The Buck stopped here is a blog by our contemporary art correspondent Louisa Buck covering the hottest events and must-see exhibitions in London and beyond

With the unexpected closure of Inverleith House in Edinburgh and The New Art Gallery Walsall currently under serious threat, these are grim times indeed for the UK’s public art galleries. How cheering then, amidst all the general gloom, to be able to report some good news.  It was announced last night (15 November) that the internationally renowned artist Glenn Brown—whose works can make more than £3m at auction—is giving the Laing Art Gallery in Newcastle an important new painting made especially in response to the gallery’s collection.  
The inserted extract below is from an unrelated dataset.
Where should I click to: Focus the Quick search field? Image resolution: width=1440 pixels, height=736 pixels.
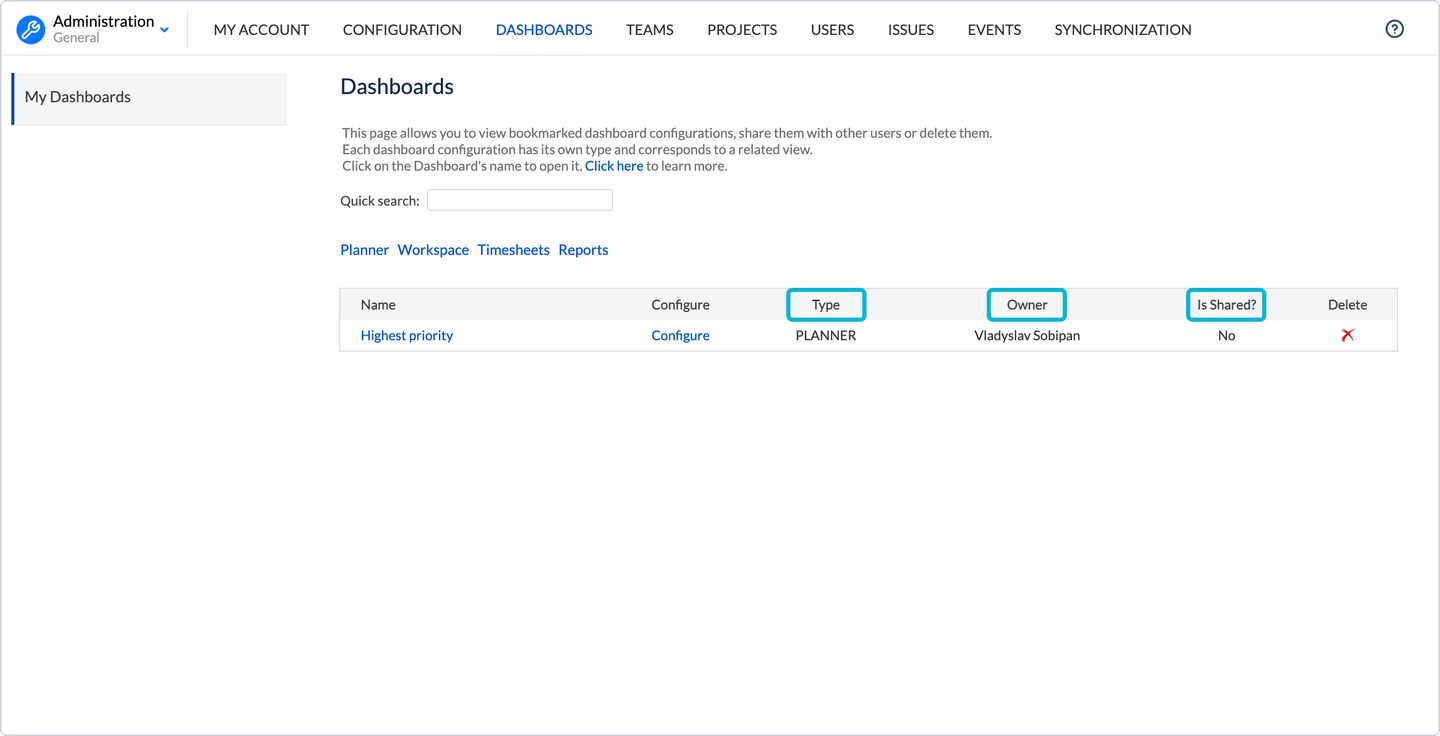pyautogui.click(x=519, y=200)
In the end we all succumb to the pull of the molten core (2016) marks the first donation to be made through the Contemporary Art Society’s (CAS) Great Works scheme, supported by the Sfumato Foundation, which aims to tackle the absence in UK museums of works by major British artists over the past 20 years. Astonishingly, this is the first work by Glenn Brown to be placed into a UK museum collection, underlining the discrepancy between the international profile of so many British artists and their institutional representation at home.
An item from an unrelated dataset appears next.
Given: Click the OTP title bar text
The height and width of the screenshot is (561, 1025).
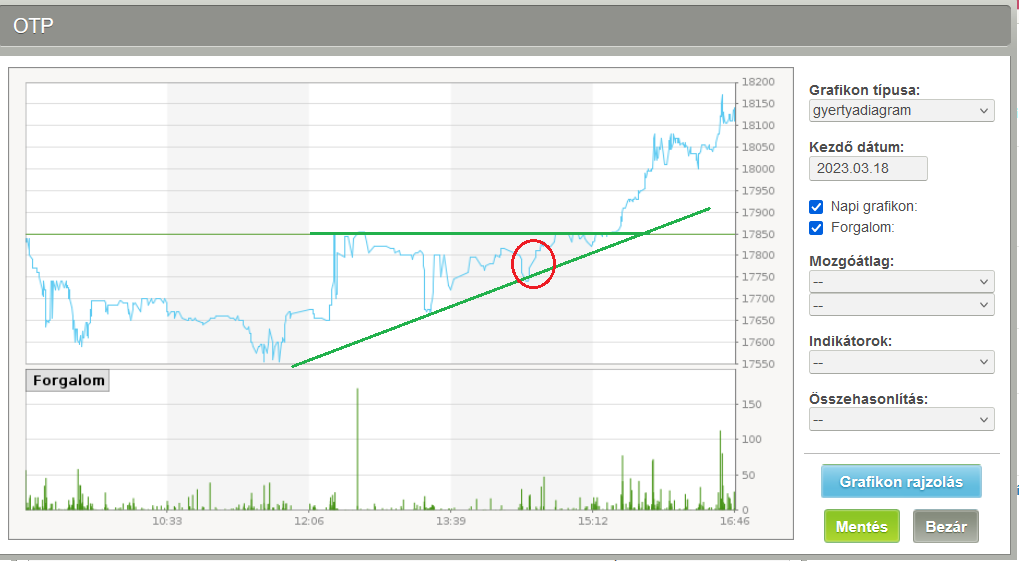Looking at the screenshot, I should tap(33, 26).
The magnificently titled painting has come directly from Brown’s studio and overlays the heads of two men taken from images by Tiepolo and Andrea del Sarto. According to the artist, it “is about being young and old, ageing and looking to the future and to the past. And doing all these things at once, with a constant sense of both growth and decay”.

Brown grew up not far from Newcastle and from childhood was a regular visitor to the Laing Art Gallery. He also revealed that this immensely dynamic work pays oblique homage to the apocalyptic scenes by John Martin in the Laing’s collection, as well as referring to “the molten core of iron which lay at the heart of Newcastle’s prosperity”.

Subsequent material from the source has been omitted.